● **DATASET ROWS**
####################
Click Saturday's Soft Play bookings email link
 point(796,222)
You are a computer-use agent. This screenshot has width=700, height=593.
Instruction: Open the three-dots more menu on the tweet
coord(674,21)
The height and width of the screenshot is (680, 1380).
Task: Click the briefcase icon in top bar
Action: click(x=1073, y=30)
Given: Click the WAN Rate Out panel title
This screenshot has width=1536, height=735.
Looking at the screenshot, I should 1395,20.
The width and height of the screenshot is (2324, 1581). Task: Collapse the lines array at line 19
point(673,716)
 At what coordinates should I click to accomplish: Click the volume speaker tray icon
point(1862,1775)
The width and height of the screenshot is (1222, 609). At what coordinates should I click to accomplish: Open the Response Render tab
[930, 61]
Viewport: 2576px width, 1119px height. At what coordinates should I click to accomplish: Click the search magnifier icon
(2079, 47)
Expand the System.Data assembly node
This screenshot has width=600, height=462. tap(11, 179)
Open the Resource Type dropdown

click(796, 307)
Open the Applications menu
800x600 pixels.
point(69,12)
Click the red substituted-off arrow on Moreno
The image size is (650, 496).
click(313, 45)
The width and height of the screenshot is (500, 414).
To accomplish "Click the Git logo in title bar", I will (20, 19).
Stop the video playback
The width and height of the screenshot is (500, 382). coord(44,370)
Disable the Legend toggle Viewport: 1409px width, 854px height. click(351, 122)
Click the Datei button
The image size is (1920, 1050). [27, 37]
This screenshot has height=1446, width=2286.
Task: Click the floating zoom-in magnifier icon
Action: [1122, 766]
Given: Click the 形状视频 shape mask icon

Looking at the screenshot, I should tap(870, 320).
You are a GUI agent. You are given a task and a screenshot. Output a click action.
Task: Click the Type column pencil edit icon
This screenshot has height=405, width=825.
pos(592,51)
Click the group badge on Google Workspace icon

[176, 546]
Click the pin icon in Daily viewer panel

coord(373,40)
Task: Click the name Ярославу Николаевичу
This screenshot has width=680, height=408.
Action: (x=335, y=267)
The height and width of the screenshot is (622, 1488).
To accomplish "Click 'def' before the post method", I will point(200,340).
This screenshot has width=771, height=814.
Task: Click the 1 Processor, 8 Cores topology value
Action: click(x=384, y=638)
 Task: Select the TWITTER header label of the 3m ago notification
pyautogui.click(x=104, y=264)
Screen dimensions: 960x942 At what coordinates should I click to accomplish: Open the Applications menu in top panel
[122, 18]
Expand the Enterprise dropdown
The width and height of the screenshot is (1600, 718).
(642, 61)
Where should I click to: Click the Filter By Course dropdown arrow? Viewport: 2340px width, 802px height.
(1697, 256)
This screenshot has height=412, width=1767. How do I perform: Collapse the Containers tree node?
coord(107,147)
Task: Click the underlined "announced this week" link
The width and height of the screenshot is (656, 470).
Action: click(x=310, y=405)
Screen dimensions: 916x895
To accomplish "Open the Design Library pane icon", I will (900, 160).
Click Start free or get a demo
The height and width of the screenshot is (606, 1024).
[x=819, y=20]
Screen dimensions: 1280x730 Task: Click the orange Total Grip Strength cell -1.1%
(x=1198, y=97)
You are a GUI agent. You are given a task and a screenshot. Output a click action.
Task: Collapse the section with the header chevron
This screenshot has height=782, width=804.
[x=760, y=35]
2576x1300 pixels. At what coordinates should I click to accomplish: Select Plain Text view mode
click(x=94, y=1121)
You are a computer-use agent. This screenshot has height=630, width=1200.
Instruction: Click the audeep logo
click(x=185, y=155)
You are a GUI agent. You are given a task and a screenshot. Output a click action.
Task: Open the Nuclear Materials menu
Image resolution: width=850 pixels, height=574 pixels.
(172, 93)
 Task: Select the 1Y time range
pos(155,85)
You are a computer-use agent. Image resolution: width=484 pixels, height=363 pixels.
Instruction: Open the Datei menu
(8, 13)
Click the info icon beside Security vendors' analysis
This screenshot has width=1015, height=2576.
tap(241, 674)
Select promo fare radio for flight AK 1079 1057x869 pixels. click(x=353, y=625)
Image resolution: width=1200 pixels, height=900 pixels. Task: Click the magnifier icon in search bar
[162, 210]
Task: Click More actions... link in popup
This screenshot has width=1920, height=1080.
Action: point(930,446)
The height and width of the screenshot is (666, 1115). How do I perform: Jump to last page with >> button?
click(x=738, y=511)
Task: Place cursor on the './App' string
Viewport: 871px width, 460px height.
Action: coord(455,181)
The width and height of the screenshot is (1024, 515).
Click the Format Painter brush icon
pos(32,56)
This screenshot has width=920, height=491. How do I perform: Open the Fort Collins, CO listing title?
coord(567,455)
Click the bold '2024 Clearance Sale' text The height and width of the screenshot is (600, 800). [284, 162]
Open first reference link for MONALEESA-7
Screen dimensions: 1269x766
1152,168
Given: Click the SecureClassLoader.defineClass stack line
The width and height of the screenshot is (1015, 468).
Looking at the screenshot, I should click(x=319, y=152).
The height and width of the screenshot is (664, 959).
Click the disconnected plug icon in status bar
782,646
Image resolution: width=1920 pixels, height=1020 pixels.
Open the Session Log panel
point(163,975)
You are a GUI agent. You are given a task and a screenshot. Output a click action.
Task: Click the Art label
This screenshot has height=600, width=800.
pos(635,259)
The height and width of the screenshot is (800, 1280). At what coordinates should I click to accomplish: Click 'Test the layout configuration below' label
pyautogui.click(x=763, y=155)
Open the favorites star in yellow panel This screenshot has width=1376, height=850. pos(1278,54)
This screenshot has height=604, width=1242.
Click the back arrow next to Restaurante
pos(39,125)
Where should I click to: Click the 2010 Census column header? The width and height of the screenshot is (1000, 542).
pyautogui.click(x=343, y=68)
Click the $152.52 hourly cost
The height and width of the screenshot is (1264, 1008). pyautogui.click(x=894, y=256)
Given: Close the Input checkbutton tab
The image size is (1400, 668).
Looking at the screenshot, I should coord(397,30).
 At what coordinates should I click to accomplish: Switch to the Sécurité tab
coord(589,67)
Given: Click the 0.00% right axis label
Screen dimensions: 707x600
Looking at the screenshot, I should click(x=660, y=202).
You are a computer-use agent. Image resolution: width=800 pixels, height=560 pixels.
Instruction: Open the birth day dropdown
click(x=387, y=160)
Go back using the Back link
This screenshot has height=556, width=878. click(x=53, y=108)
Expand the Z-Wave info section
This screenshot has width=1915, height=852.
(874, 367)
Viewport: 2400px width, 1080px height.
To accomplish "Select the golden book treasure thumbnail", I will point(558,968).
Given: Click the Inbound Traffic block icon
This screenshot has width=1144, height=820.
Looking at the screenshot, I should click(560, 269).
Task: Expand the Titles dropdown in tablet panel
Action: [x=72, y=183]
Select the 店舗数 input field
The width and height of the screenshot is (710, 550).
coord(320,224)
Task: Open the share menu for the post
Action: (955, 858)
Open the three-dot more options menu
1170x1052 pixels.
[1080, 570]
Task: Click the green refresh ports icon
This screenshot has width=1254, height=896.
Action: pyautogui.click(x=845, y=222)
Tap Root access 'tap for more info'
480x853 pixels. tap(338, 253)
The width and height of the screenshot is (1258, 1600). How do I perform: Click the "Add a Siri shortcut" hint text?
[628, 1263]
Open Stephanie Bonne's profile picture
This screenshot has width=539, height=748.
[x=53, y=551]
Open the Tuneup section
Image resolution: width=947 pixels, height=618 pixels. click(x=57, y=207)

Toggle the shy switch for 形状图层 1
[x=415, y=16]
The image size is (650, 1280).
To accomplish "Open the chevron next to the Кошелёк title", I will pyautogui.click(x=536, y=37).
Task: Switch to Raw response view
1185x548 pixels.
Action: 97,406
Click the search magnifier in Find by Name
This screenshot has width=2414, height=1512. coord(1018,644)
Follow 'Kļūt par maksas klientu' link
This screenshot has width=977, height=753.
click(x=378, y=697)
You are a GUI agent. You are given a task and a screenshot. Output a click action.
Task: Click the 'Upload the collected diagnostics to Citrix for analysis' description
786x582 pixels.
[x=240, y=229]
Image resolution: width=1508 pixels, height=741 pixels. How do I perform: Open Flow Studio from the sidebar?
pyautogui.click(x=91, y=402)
####################
Can you write out the lines from the one containing "has width=700, height=593." through the one containing "Task: Click the briefcase icon in top bar", changing "tweet" to "post" and keeping everything else the same?

● **FINISHED EXERCISE**
You are a computer-use agent. This screenshot has width=700, height=593.
Instruction: Open the three-dots more menu on the post
coord(674,21)
The height and width of the screenshot is (680, 1380).
Task: Click the briefcase icon in top bar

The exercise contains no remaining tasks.